§ **Prompt**
Search each line below for "agent", then return the lines where it appears.

§ **Data section**
________________________

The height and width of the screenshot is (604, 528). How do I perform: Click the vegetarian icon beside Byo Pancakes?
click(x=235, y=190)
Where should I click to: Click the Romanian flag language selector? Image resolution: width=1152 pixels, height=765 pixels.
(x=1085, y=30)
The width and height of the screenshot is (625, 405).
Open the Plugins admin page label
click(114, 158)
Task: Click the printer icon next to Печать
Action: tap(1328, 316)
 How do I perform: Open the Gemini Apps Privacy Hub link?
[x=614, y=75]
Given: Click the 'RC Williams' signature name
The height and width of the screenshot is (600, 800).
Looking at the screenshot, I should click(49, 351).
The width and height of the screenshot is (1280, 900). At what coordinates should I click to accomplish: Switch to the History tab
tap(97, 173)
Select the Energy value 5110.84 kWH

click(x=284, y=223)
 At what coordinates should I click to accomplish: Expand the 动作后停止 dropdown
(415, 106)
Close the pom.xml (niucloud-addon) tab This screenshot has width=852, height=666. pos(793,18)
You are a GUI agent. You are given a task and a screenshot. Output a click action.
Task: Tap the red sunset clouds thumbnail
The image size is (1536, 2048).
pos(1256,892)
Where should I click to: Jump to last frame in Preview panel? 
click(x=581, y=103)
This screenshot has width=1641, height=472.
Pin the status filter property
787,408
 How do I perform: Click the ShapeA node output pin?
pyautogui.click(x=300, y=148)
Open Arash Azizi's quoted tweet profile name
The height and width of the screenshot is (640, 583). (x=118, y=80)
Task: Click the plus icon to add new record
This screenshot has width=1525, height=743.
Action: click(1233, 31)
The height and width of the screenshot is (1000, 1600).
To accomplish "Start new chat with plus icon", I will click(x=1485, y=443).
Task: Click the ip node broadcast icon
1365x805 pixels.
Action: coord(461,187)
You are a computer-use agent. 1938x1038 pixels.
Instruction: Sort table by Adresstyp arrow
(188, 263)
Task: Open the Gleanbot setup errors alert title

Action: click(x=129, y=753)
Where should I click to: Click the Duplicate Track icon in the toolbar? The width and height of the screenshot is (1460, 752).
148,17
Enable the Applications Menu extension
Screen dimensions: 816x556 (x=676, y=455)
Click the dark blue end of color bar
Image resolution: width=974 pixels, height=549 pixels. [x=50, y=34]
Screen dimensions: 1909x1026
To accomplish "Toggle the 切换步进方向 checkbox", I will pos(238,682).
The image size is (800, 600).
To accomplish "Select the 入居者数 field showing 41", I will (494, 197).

________________________

§ **Your response**
You are a GUI agent. You are given a task and a screenshot. Output a click action.
You are a computer-use agent. 1938x1038 pixels.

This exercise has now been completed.